In der Division Chittagong, insbesondere im Gebiet der Chittagong Hill Tracts (Bezirke Rangamati, Khagrachari und Bandarban) kommt es zu bewaffneten Unruhen und kriminellen Übergriffen (AA 22.3.2020; vgl. UKFCO 29.3.2020a, AI 30.1.2020). Im südöstlichen Verwaltungsbezirk Cox’s Bazar der Gebietsverwaltung Chittagong hat es zuletzt unter anderem in der Nähe von Flüchtlingslagern vereinzelt gewalttätige Zwischenfälle gegeben. Es gibt Berichte über Sicherheitsprobleme, Protestkundgebungen sowie Gewalttätigkeiten und Unruhen sowohl in der örtlichen Bevölkerung als auch unter den Bewohnern der Lager, nachdem ein lokaler politischer Führer ermordet worden ist (HRW 18.9.2019; vgl. AA 5.11.2019, TDS 24.8.2019).

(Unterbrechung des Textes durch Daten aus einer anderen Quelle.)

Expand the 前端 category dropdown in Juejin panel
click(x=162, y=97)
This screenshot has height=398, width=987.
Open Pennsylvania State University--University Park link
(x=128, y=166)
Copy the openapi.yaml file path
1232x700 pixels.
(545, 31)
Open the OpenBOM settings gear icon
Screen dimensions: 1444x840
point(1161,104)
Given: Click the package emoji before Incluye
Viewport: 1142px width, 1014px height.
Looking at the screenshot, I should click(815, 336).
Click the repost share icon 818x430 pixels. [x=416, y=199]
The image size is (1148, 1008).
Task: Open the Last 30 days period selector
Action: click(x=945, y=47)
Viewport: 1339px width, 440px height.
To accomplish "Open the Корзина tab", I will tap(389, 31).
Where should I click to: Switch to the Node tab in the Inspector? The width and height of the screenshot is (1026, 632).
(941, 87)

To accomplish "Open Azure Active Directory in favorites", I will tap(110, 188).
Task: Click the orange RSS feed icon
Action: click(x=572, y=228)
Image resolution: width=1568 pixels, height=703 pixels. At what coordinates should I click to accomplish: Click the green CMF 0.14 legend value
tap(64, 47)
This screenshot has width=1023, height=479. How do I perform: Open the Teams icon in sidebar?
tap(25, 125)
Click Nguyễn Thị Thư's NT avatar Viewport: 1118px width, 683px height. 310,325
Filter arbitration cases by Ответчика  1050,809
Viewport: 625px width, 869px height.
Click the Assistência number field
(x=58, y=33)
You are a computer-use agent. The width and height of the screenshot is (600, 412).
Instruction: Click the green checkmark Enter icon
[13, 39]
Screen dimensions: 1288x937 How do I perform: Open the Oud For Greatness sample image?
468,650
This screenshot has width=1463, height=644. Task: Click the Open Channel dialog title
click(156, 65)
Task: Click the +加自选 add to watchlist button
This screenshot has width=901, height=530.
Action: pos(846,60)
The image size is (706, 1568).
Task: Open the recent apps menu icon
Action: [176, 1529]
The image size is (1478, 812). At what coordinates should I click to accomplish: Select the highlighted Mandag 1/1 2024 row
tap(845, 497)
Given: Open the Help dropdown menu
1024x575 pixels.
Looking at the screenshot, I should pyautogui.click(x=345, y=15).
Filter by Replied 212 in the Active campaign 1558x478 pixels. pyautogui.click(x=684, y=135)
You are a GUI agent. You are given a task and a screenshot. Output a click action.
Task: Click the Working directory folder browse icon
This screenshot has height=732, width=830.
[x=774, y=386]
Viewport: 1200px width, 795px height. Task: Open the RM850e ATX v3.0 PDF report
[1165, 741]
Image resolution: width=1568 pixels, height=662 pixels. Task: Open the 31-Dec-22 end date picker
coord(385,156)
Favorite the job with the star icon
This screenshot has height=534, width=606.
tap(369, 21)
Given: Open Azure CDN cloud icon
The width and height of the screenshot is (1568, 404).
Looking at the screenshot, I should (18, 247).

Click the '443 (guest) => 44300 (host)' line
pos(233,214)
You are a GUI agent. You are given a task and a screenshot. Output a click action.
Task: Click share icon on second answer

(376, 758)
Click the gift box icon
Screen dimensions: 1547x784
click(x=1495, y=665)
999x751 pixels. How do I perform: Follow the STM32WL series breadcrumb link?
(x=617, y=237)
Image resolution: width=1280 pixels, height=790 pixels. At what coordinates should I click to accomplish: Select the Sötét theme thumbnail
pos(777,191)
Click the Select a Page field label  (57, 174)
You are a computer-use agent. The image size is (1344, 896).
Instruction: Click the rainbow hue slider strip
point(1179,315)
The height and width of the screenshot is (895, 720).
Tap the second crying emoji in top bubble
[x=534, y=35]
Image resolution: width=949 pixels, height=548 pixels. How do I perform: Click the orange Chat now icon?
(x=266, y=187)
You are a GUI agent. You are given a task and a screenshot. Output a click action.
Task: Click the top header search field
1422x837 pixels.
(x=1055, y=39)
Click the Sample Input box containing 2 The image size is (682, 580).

Im März 2019 wurden bei den Kommunalwahlen im Gebiet Baghicahhari im Norden des Distrikts Rangamati mehrere Wahl- und Sicherheitsbeamte getötet (UKFCO 29.3.2020a).
An der Grenze zu Indien kommt es gelegentlich zu Schusswechseln zwischen indischen und bangladeschischen Grenzwächtern. Regelmäßig werden Menschen getötet, die versuchen, illegal die Grenze zu überqueren (UKFCO 29.3.2020a).
Das South Asia Terrorism Portal verzeichnet in einer Aufstellung für das Jahr 2016 insgesamt 907 Todesopfer durch terrorismusrelevante Gewalt. Im Jahr 2017 wurden 812 Personen durch terroristische Gewalt getötet und im Jahr 2018 kamen 940 Menschen durch Terrorakte ums Leben. 2019 belief sich die Opferzahl terrorismus- relevanter Gewalt landesweit auf insgesamt 621 Tote. Bis zum 5.3.2020 wurden 81 Todesopfer durch terroristische Gewaltanwendungen registriert [Anmerkung: die angeführten Zahlen beinhalten Zivilisten, Sicherheitskräfte und Terroristen] (SATP 17.3.2020).
Das South Asia Terrorism Portal (SATP) verzeichnet in einer Aufstellung für das Jahr 2017 insgesamt 263 Vorfalle terrorismusrelevanter Gewalt im Land. Im Jahr 2018 waren es 135 solcher Vorfälle und 2019 wurden 104 Vorfalle registriert. Bis zum 15.8.2020 wurden im Jahr 2020 58 Vorfalle terroristischer Gewaltanwendungen registriert (SATP 17.8.2020).